#### Task to complete
Go to the line containing "Where should I click to: Star" in the records below. Repeat it and the lines after it exactly, all the way to the end.

Stored records:
● ● ● ● ●

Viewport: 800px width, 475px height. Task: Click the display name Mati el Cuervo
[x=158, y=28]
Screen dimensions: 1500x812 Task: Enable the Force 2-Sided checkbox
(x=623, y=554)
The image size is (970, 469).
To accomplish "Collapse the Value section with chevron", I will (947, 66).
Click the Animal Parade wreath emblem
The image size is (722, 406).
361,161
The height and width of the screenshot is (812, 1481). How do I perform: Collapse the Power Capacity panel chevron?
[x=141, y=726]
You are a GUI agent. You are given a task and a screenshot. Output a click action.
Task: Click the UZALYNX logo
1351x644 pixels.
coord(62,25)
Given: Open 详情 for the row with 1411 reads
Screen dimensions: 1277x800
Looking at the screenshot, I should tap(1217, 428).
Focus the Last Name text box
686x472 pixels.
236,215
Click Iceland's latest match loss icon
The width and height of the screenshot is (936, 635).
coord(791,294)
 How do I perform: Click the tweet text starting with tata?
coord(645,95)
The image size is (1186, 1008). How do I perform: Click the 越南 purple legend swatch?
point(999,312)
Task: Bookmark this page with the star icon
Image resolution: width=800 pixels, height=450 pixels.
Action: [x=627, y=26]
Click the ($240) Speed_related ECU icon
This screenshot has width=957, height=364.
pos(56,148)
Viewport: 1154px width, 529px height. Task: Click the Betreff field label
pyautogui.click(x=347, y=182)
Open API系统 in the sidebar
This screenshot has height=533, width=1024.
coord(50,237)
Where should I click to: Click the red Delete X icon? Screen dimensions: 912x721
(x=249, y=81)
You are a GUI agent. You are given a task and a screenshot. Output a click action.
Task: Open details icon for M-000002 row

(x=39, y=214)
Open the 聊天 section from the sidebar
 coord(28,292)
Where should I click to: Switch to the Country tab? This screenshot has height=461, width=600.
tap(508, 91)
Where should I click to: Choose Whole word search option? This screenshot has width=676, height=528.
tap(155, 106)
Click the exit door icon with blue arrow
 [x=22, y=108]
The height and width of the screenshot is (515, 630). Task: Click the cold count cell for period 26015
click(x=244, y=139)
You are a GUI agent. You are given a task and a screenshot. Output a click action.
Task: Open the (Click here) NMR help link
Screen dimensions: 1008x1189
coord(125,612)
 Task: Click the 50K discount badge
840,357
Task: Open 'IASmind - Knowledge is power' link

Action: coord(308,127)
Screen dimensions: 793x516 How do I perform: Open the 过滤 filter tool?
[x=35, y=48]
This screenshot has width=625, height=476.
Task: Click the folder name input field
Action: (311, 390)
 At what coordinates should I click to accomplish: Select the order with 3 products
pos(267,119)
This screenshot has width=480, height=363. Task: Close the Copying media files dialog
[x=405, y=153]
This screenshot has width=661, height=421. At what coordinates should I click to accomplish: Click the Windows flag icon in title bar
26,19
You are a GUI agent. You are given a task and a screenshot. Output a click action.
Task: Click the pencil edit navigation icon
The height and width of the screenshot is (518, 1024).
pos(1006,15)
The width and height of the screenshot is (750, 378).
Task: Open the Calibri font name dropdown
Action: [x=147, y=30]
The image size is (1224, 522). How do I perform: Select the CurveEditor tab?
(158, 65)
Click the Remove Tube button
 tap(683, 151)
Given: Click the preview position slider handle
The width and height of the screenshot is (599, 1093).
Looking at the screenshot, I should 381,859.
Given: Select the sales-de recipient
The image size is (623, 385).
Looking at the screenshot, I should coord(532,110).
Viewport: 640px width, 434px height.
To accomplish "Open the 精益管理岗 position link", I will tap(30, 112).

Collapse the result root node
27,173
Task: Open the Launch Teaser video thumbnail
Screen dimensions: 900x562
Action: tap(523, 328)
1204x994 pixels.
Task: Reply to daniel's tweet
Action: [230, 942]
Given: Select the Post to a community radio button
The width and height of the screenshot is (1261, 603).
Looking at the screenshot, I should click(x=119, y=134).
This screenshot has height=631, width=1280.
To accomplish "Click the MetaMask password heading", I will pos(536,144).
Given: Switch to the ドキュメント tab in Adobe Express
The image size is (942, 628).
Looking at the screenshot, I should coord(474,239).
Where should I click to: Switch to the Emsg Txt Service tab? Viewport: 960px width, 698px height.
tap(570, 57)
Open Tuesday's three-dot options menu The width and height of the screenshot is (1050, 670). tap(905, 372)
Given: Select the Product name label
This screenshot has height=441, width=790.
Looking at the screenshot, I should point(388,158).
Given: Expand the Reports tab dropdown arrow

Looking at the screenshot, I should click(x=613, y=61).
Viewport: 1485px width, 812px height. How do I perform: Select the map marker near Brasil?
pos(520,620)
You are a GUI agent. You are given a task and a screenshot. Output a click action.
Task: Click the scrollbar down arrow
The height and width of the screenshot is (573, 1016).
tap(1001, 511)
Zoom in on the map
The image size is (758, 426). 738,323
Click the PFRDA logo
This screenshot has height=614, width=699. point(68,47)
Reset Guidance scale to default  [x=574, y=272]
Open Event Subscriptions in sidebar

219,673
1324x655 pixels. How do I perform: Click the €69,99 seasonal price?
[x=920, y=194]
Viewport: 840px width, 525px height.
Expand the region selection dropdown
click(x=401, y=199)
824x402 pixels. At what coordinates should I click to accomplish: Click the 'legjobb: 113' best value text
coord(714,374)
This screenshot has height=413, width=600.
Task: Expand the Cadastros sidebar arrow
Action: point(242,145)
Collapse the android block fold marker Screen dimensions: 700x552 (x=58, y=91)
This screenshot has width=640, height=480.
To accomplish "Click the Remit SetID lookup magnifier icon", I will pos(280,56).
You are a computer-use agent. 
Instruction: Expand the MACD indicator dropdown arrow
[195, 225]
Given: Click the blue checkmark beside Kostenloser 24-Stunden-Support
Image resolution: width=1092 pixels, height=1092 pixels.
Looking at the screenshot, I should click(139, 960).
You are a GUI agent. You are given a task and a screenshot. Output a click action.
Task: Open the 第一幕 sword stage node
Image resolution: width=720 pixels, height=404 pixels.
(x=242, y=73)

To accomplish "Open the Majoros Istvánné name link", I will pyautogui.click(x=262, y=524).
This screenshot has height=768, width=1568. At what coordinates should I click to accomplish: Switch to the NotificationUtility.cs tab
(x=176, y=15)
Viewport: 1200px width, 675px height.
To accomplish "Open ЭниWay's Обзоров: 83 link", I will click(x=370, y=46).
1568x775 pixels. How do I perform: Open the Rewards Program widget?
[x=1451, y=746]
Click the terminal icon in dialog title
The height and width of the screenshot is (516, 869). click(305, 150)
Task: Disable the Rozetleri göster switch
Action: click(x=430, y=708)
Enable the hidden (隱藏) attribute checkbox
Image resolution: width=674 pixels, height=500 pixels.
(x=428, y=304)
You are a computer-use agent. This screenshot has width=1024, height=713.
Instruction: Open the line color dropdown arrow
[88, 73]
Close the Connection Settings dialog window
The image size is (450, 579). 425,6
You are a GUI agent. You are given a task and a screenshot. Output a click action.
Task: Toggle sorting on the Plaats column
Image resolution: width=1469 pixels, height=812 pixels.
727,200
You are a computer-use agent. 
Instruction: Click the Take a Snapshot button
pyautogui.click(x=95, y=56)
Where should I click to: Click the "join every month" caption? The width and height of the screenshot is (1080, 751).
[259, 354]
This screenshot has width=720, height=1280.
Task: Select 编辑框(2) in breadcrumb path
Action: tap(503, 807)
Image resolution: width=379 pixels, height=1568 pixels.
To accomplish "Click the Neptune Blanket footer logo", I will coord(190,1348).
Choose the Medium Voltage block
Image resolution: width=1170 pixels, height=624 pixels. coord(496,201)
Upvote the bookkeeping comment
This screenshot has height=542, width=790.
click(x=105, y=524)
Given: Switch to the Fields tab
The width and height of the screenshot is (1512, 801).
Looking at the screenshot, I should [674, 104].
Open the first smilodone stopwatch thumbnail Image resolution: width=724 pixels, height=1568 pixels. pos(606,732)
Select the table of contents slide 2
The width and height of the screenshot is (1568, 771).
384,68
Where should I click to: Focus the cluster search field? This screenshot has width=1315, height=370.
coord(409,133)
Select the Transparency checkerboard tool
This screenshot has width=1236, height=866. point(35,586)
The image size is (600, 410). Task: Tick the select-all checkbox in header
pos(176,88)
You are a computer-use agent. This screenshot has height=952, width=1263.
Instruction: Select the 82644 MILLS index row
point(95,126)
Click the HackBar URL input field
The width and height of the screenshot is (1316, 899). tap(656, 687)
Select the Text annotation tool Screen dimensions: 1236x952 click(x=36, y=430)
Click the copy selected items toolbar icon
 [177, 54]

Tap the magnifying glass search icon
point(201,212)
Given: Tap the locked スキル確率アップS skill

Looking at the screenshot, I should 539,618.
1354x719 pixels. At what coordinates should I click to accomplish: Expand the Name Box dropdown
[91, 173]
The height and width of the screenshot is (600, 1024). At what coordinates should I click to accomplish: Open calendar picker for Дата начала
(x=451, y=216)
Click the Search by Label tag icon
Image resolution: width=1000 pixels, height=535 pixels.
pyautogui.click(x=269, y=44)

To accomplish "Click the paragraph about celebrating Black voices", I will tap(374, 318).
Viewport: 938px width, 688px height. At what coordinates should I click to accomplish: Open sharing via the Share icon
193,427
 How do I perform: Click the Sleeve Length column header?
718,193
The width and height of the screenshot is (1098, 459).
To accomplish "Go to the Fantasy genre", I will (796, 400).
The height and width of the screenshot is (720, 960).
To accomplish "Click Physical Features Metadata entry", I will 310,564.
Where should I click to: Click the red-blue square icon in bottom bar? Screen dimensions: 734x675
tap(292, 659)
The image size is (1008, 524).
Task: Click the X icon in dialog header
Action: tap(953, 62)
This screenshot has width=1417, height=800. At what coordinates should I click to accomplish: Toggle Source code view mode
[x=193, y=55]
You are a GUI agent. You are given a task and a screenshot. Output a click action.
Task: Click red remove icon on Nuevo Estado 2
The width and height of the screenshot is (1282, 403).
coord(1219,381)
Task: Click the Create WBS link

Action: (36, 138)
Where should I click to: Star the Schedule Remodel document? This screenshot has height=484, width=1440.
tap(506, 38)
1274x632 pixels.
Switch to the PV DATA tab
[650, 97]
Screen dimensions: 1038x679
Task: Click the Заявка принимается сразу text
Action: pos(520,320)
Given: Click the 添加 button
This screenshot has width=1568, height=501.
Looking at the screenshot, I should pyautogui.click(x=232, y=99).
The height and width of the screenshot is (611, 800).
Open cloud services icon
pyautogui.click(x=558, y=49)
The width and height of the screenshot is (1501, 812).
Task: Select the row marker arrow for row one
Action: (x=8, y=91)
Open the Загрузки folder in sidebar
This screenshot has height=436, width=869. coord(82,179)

● ● ● ● ●

#### Exercise solution
Where should I click to: Star the Schedule Remodel document? This screenshot has height=484, width=1440.
tap(506, 38)
1274x632 pixels.
Switch to the PV DATA tab
[650, 97]
Screen dimensions: 1038x679
Task: Click the Заявка принимается сразу text
Action: pos(520,320)
Given: Click the 添加 button
This screenshot has width=1568, height=501.
Looking at the screenshot, I should pyautogui.click(x=232, y=99).
The height and width of the screenshot is (611, 800).
Open cloud services icon
pyautogui.click(x=558, y=49)
The width and height of the screenshot is (1501, 812).
Task: Select the row marker arrow for row one
Action: (x=8, y=91)
Open the Загрузки folder in sidebar
This screenshot has height=436, width=869. coord(82,179)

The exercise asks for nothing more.